A. Bifurcated Regulatory Framework
We believe that the bifurcated regulatory framework proposed in the
ANPR is a realistic and sensible approach, as it recognizes the
substantial differences between large, internationally active banks and
the thousands of smaller banks in the United States. We question whether
this approach creates significant competitive concerns, but, if it does,
the response should be to adjust specific elements of the capital rules,
rather than abandon the basic framework. We believe that the suggestion
that this bifurcated framework will in itself cause consolidation in the
banking industry is particularly far-fetched.
The more serious competitive issues arise in the context of global
consistency and potentially differing standards for banks and non-banks.
They relate to (1) the risk that facially similar capital requirements
on a global basis will be undermined by less robust accounting rules for
loan write-offs and in other areas and (2) undue capital requirements
for specific lines of business.
B. Home-Host Implementation
We are concerned that the ANPR and the New Accord may not adequately
address the need for systematic cooperation among supervisors for
internationally active banks that are regulated by supervisors in
multiple jurisdictions. International regulatory coordination is
essential in creating a level playing field and preventing unnecessary
regulatory burden and duplicative regulation. We are encouraged by the
publication of High-level principles for the cross-border
implementation of the New Accord by the Basel Committee in August
and the establishment of the Accord Implementation Group (“AIG”) to
address these concerns. We applaud the Agencies’ leading role in the AIG
and trust that the Agencies will continue their work in this important
area. We hope that the AIG’s efforts will lead to standards for
consistent regulatory supervision of internationally active banks.
Please refer to our member banks’ individual comment letters for
specific suggestions regarding international implementation of the New
Accord.3
C. Treatment of Expected Losses
We believe strongly that assigning capital for expected loss as well
as unexpected loss is not only completely inconsistent with standard
industry practice, but fails to recognize the economic underpinning of
how expected loss is a function of pricing rather than capital. We are
encouraged by the Basel Committee’s recent announcement that it is
re-evaluating this aspect of the New Accord and will adopt an approach
based only on unexpected losses, and we appreciate the ANPR’s
contribution by acknowledging the differences of opinion on this issue.

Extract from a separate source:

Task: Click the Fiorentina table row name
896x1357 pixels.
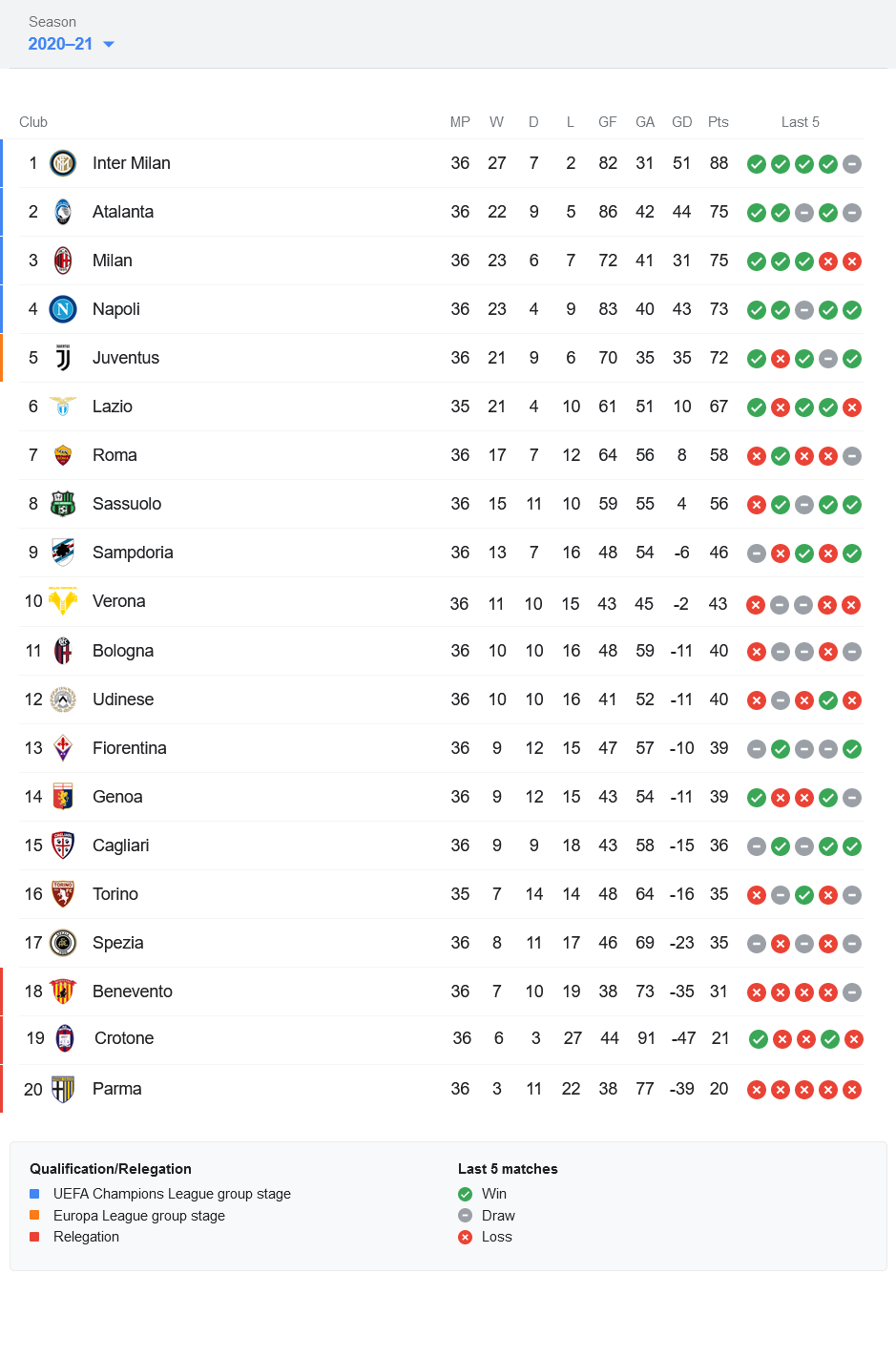Action: (130, 748)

At the same time, however, we believe it essential that a formal
rejection of expected loss coverage not be accompanied by a “back door”
adjustment of the capital requirements to accomplish the same purpose.
Specifically, the Basel Committee’s current proposal is insufficient
because, although it eliminates the expected loss component of the
capital requirement, it also limits the recognition of reserves in
excess of expected loss on both performing and non-performing assets and
imposes a ceiling for qualifying reserves at 20% of Tier 2 capital. This
approach ignores the fact that pricing covers expected loss on
performing assets. We respectfully suggest that banks should be allowed
to recognize the amount of loan loss reserves in excess of expected loss
on defaulted assets as Tier 1 capital, because these reserves are the
“first line of defense” against loss. There should be no limit on the
amount of reserves that qualifies as capital.
If expected losses are to be covered, then all relevant financial
resources available to cover losses should be recognized.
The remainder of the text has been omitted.